■ Work to complete: With pictures excluded, retype exactly every line from the one containing "This screenshot has height=649, width=624." to the end of the records below.

Pixel coordinate grounding data:
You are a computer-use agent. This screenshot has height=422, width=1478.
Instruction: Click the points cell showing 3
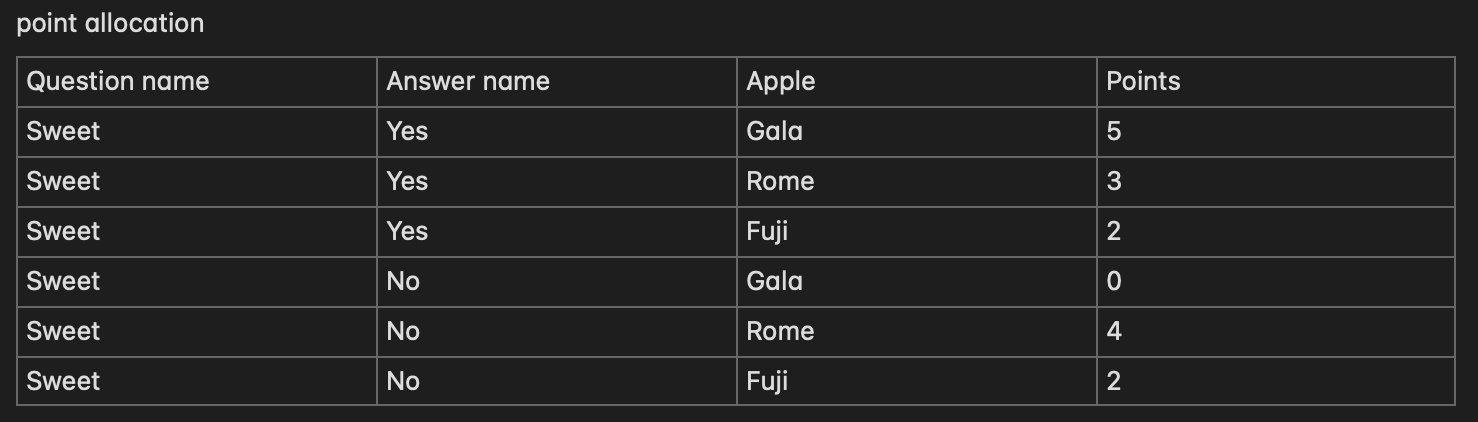point(1114,181)
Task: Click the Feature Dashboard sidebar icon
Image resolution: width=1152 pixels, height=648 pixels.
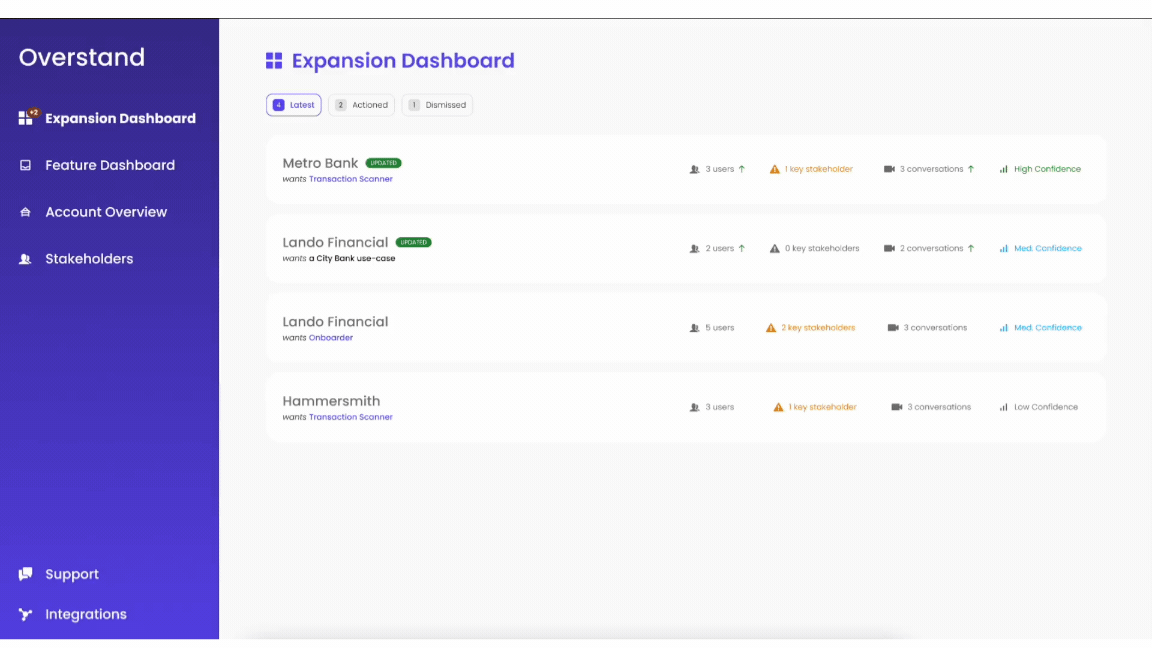Action: click(26, 165)
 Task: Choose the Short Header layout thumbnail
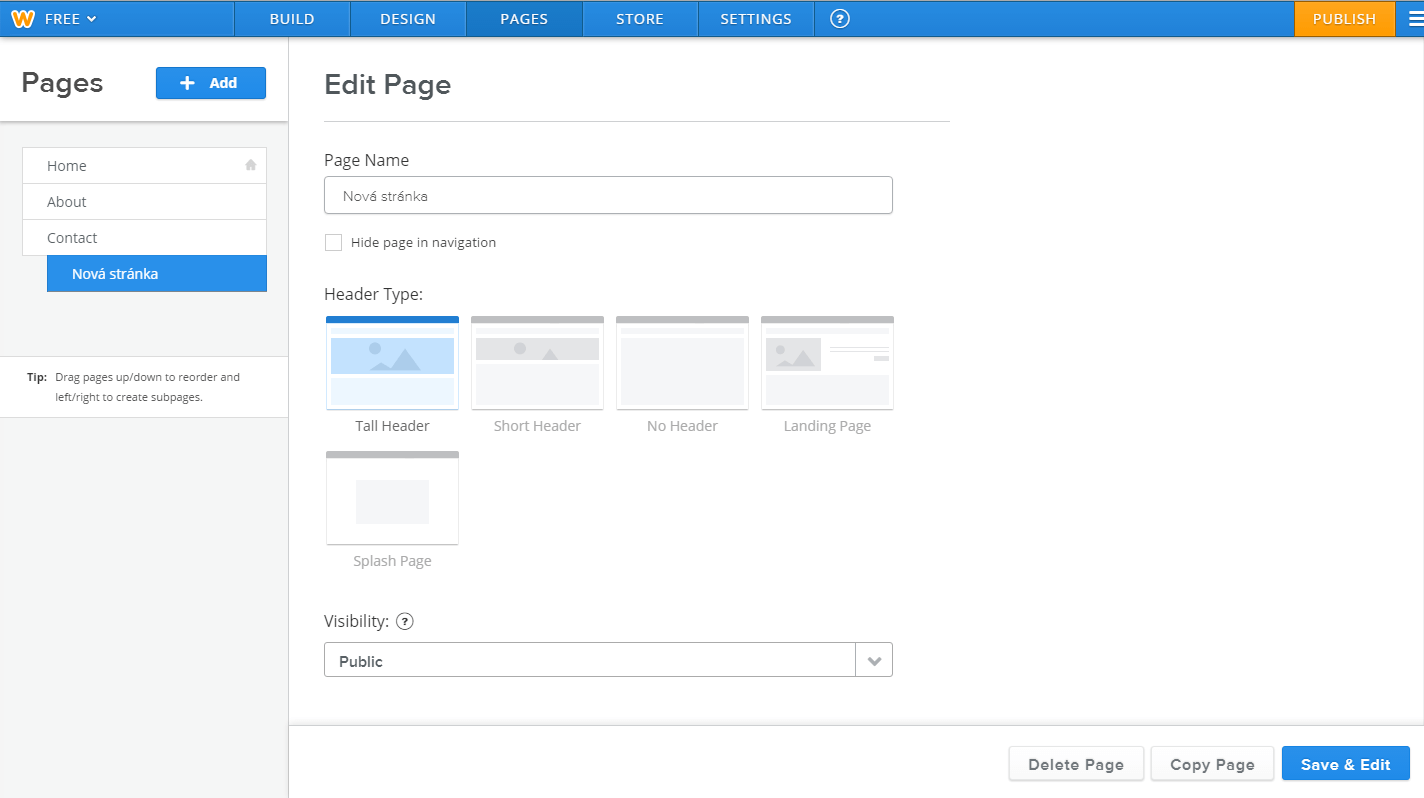537,363

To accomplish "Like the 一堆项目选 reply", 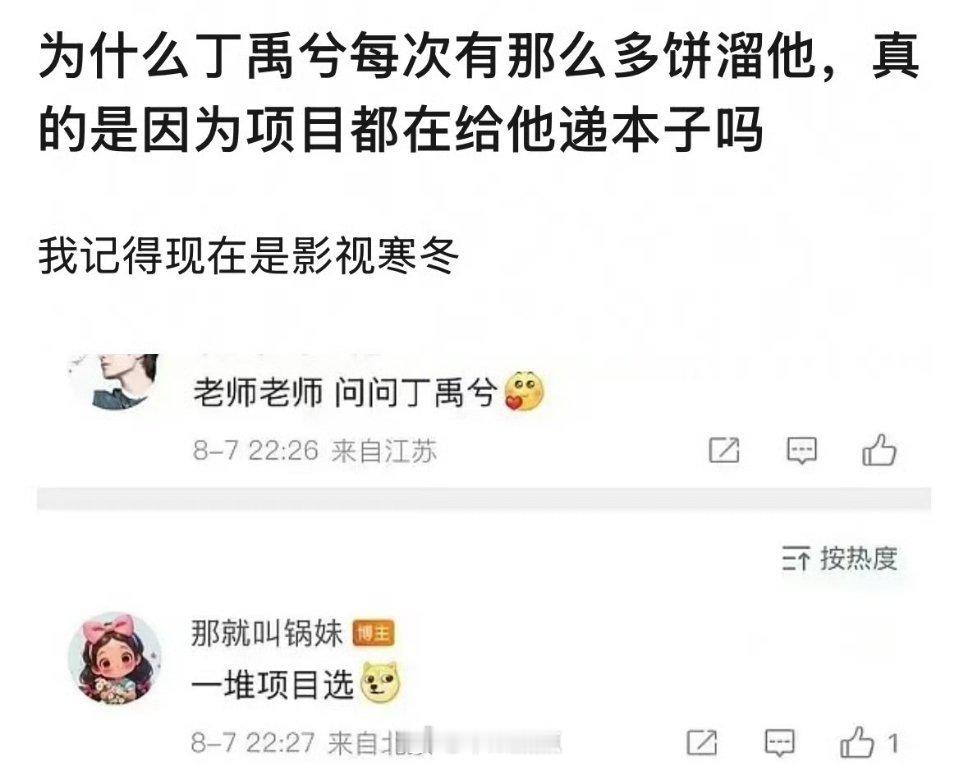I will (x=857, y=742).
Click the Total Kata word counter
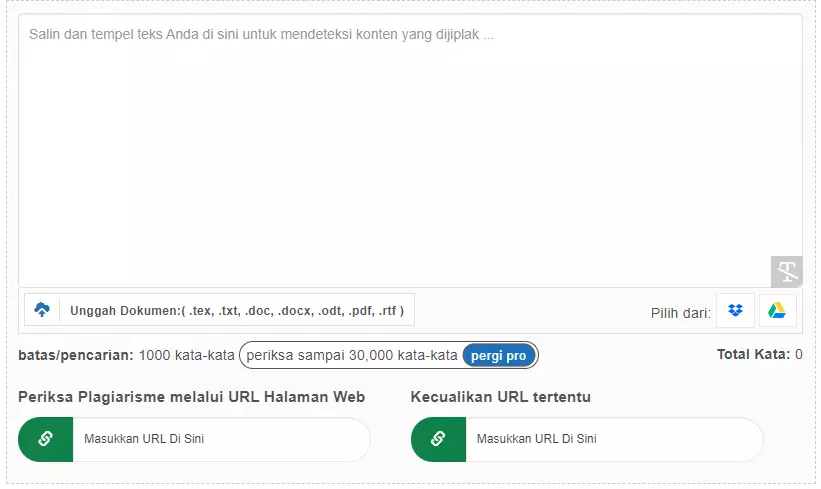Screen dimensions: 821x489 pyautogui.click(x=759, y=354)
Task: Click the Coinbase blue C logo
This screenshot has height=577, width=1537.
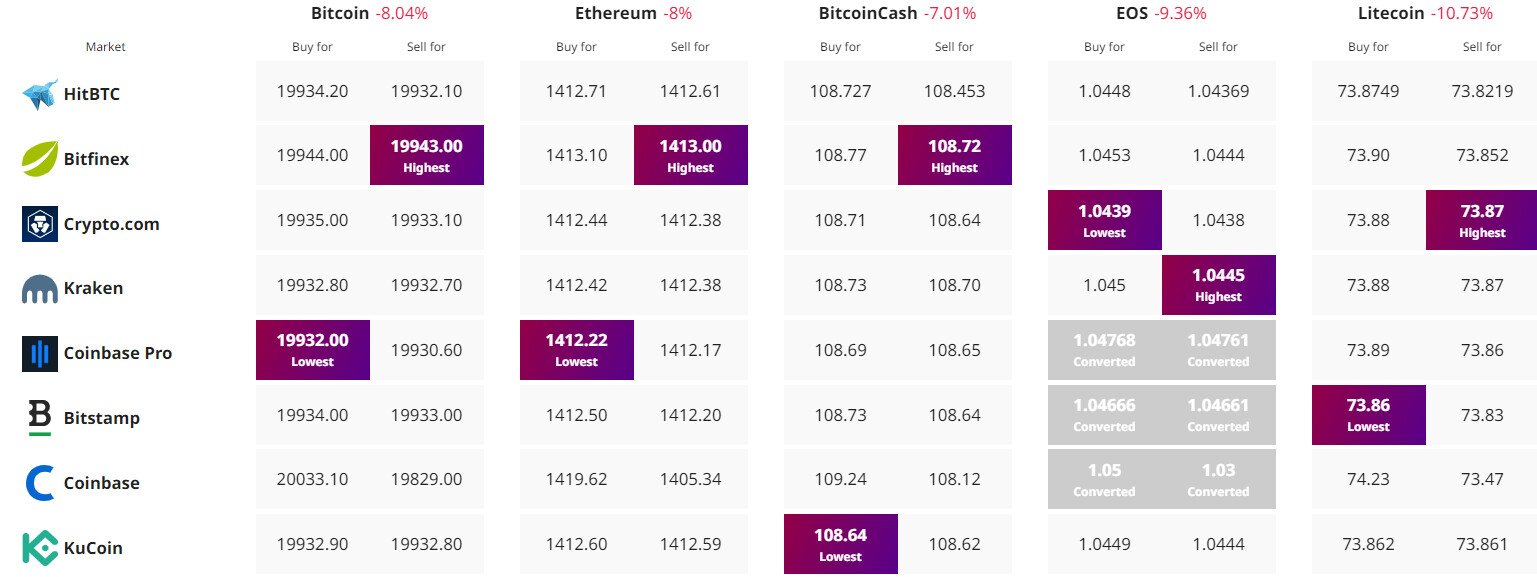Action: pyautogui.click(x=40, y=483)
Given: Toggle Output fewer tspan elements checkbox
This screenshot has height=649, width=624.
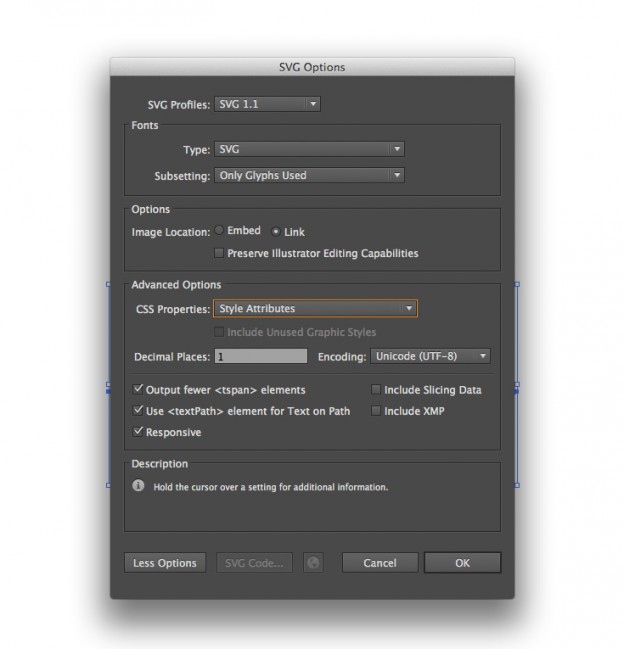Looking at the screenshot, I should tap(138, 390).
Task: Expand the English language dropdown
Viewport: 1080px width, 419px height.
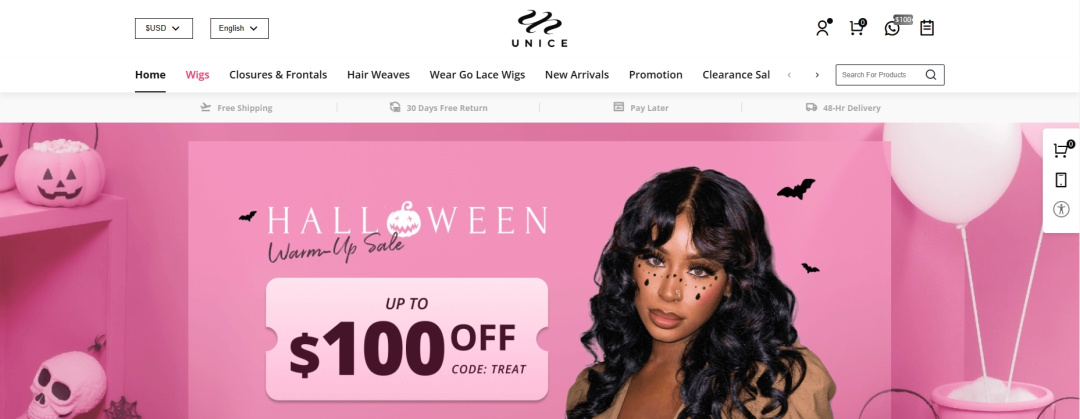Action: click(239, 28)
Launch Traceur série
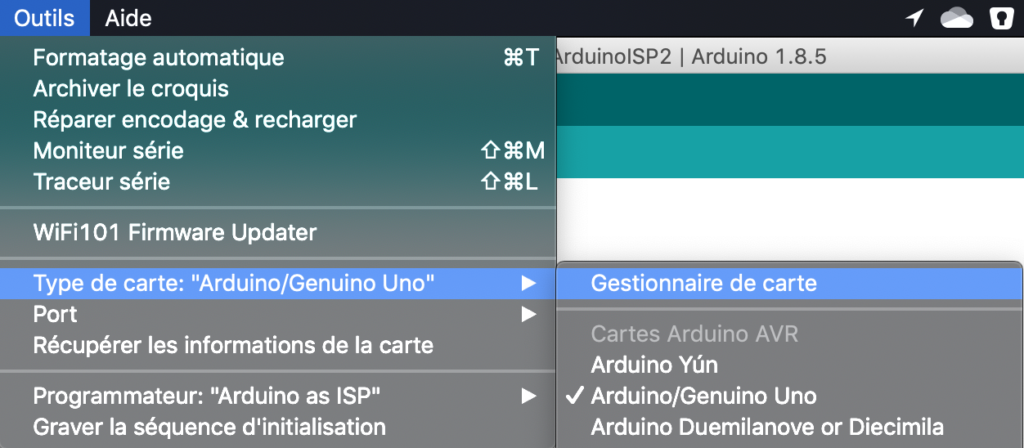This screenshot has width=1024, height=448. click(101, 182)
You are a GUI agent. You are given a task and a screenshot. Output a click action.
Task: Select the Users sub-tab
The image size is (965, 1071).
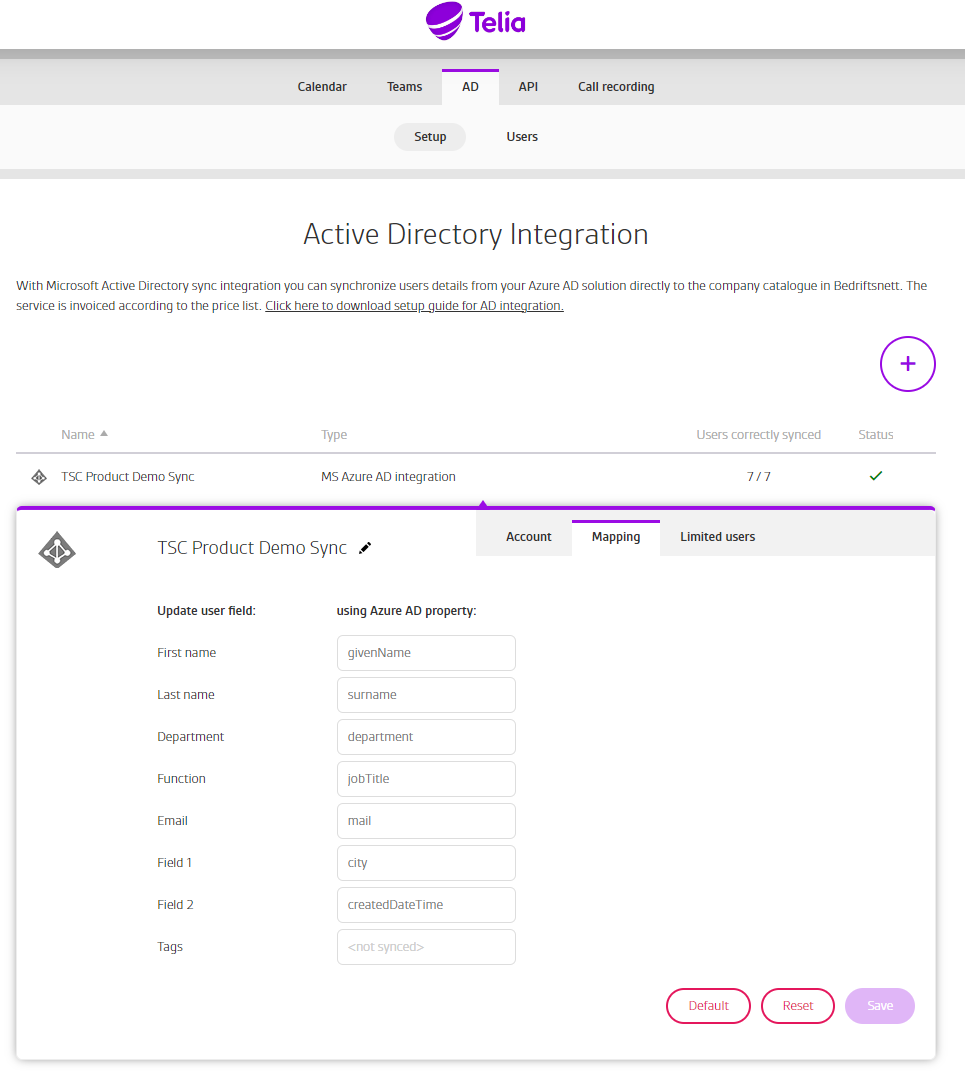tap(522, 137)

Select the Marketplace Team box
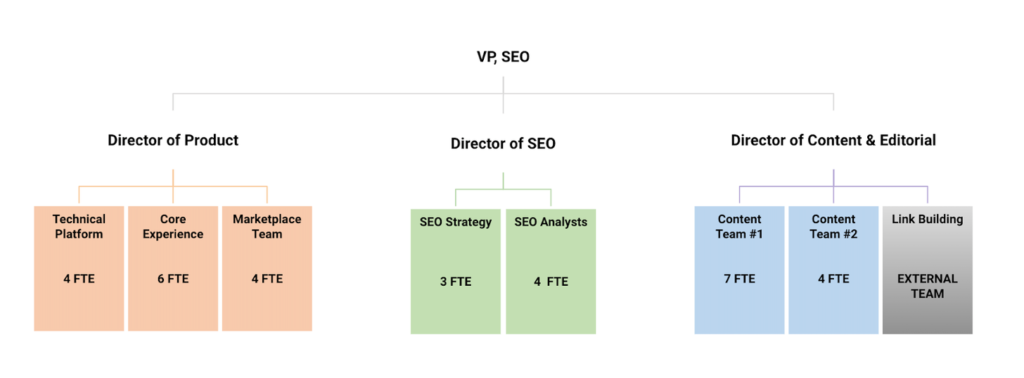[267, 268]
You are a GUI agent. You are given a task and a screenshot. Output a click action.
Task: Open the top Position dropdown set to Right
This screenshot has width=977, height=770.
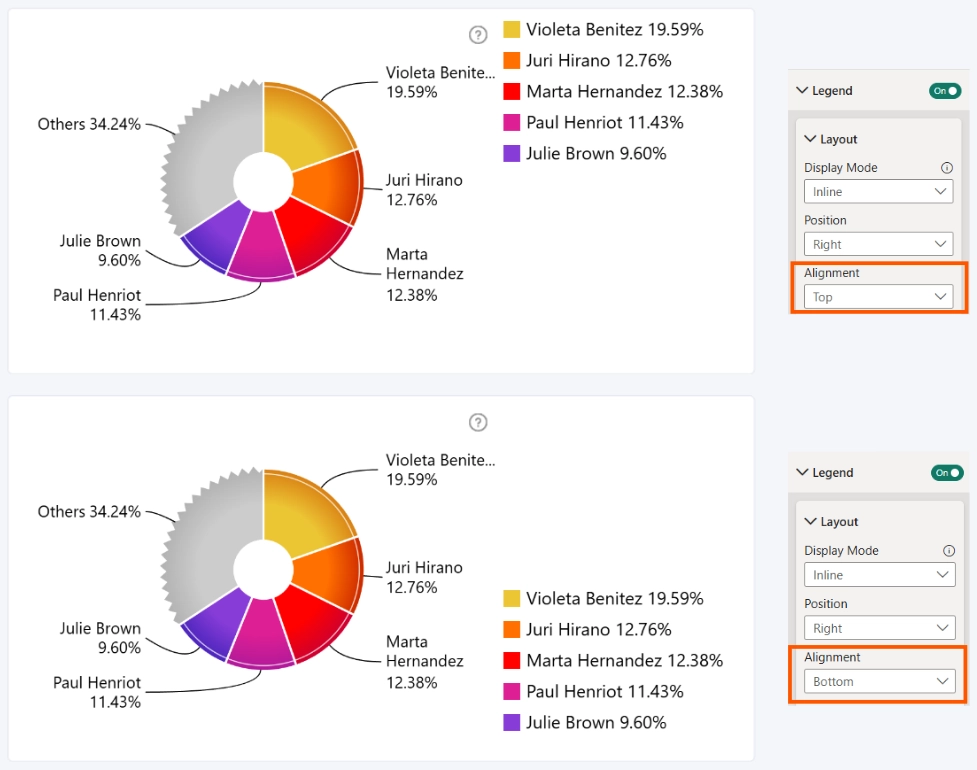879,244
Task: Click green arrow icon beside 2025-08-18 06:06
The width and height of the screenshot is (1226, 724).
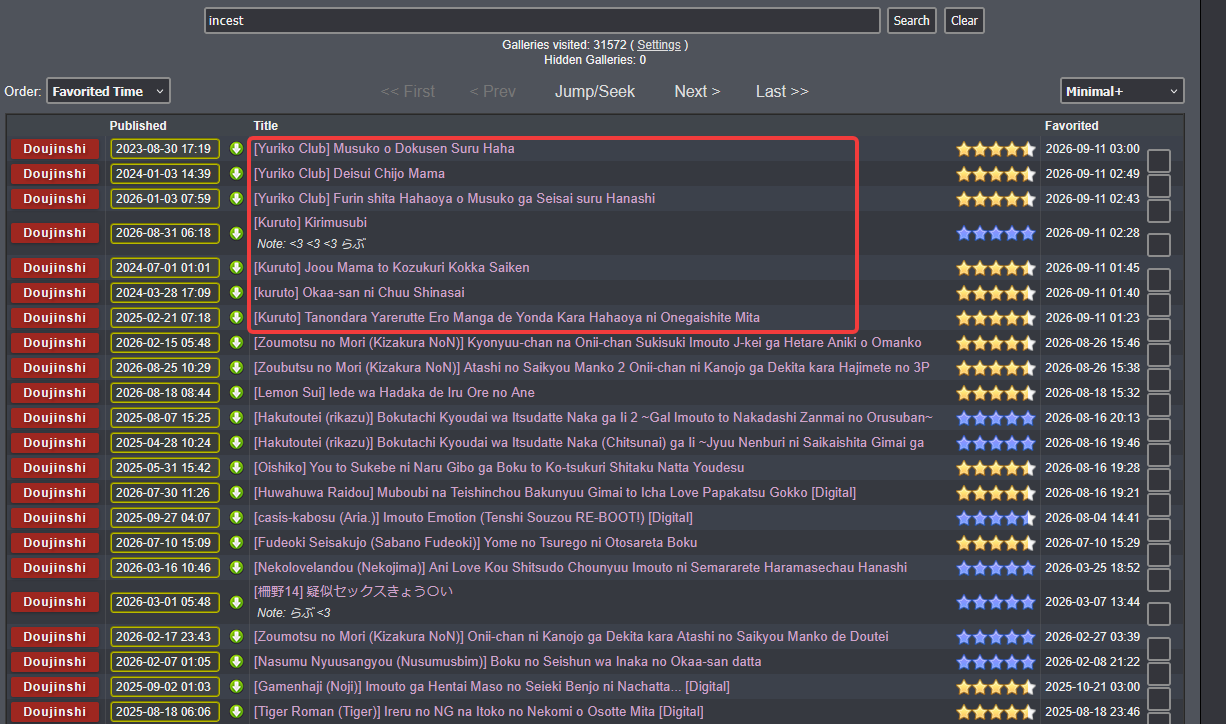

■ Task output:
This screenshot has height=649, width=624.
Looking at the screenshot, I should tap(138, 390).
Task: Expand the English language dropdown
Viewport: 1080px width, 419px height.
Action: click(239, 28)
Launch Traceur série
This screenshot has width=1024, height=448. click(101, 182)
You are a GUI agent. You are given a task and a screenshot. Output a click action.
Task: Select the Users sub-tab
The image size is (965, 1071).
tap(522, 137)

Select the Marketplace Team box
[267, 268]
You are a GUI agent. You are given a task and a screenshot. Output a click action.
Task: Open the top Position dropdown set to Right
This screenshot has width=977, height=770.
879,244
Task: Click green arrow icon beside 2025-08-18 06:06
The width and height of the screenshot is (1226, 724).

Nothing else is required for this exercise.